» **DIRECTIONS**:
Can you give the material below as a Markdown table with the columns No. and Line, numbering each row and leaving out blank lines?

-- BEGIN --

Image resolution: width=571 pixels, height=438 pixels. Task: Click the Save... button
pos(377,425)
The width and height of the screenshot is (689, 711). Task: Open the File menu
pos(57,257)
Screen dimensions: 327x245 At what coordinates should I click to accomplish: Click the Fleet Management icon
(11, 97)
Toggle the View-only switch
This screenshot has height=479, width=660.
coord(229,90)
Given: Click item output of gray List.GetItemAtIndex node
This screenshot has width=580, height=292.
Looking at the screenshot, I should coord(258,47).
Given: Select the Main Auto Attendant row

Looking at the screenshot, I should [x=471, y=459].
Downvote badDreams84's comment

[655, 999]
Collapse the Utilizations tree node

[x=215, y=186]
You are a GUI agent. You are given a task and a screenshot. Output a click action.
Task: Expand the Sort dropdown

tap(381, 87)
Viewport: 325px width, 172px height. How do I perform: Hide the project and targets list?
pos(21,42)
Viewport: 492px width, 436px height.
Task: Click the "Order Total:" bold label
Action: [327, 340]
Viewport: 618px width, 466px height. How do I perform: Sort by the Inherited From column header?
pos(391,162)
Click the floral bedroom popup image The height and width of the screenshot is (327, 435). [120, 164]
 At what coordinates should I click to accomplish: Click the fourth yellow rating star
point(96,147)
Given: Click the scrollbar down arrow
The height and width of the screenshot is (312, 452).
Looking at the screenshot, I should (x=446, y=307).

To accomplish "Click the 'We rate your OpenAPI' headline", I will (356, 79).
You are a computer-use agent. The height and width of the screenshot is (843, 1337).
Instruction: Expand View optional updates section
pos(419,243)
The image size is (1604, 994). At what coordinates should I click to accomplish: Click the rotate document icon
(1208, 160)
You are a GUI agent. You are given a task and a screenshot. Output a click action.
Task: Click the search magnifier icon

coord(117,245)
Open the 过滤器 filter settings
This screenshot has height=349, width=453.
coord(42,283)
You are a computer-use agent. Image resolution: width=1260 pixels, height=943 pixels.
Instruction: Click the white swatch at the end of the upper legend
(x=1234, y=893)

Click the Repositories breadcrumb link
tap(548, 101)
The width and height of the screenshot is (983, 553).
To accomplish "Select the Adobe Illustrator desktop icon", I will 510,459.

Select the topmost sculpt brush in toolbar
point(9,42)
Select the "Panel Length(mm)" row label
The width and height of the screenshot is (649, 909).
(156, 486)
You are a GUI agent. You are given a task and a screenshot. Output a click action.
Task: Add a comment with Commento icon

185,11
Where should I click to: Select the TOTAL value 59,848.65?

-- END --

» **THE COMPLETED TASK**:
| No. | Line |
|---|---|
| 1 | Image resolution: width=571 pixels, height=438 pixels. Task: Click the Save... button |
| 2 | pos(377,425) |
| 3 | The width and height of the screenshot is (689, 711). Task: Open the File menu |
| 4 | pos(57,257) |
| 5 | Screen dimensions: 327x245 At what coordinates should I click to accomplish: Click the Fleet Management icon |
| 6 | (11, 97) |
| 7 | Toggle the View-only switch |
| 8 | This screenshot has height=479, width=660. |
| 9 | coord(229,90) |
| 10 | Given: Click item output of gray List.GetItemAtIndex node |
| 11 | This screenshot has width=580, height=292. |
| 12 | Looking at the screenshot, I should coord(258,47). |
| 13 | Given: Select the Main Auto Attendant row |
| 14 | Looking at the screenshot, I should [x=471, y=459]. |
| 15 | Downvote badDreams84's comment |
| 16 | [655, 999] |
| 17 | Collapse the Utilizations tree node |
| 18 | [x=215, y=186] |
| 19 | You are a GUI agent. You are given a task and a screenshot. Output a click action. |
| 20 | Task: Expand the Sort dropdown |
| 21 | tap(381, 87) |
| 22 | Viewport: 325px width, 172px height. How do I perform: Hide the project and targets list? |
| 23 | pos(21,42) |
| 24 | Viewport: 492px width, 436px height. |
| 25 | Task: Click the "Order Total:" bold label |
| 26 | Action: [327, 340] |
| 27 | Viewport: 618px width, 466px height. How do I perform: Sort by the Inherited From column header? |
| 28 | pos(391,162) |
| 29 | Click the floral bedroom popup image The height and width of the screenshot is (327, 435). [120, 164] |
| 30 |  At what coordinates should I click to accomplish: Click the fourth yellow rating star |
| 31 | point(96,147) |
| 32 | Given: Click the scrollbar down arrow |
| 33 | The height and width of the screenshot is (312, 452). |
| 34 | Looking at the screenshot, I should (x=446, y=307). |
| 35 | To accomplish "Click the 'We rate your OpenAPI' headline", I will (356, 79). |
| 36 | You are a computer-use agent. The height and width of the screenshot is (843, 1337). |
| 37 | Instruction: Expand View optional updates section |
| 38 | pos(419,243) |
| 39 | The image size is (1604, 994). At what coordinates should I click to accomplish: Click the rotate document icon |
| 40 | (1208, 160) |
| 41 | You are a GUI agent. You are given a task and a screenshot. Output a click action. |
| 42 | Task: Click the search magnifier icon |
| 43 | coord(117,245) |
| 44 | Open the 过滤器 filter settings |
| 45 | This screenshot has height=349, width=453. |
| 46 | coord(42,283) |
| 47 | You are a computer-use agent. Image resolution: width=1260 pixels, height=943 pixels. |
| 48 | Instruction: Click the white swatch at the end of the upper legend |
| 49 | (x=1234, y=893) |
| 50 | Click the Repositories breadcrumb link |
| 51 | tap(548, 101) |
| 52 | The width and height of the screenshot is (983, 553). |
| 53 | To accomplish "Select the Adobe Illustrator desktop icon", I will 510,459. |
| 54 | Select the topmost sculpt brush in toolbar |
| 55 | point(9,42) |
| 56 | Select the "Panel Length(mm)" row label |
| 57 | The width and height of the screenshot is (649, 909). |
| 58 | (156, 486) |
| 59 | You are a GUI agent. You are given a task and a screenshot. Output a click action. |
| 60 | Task: Add a comment with Commento icon |
| 61 | 185,11 |
| 62 | Where should I click to: Select the TOTAL value 59,848.65? |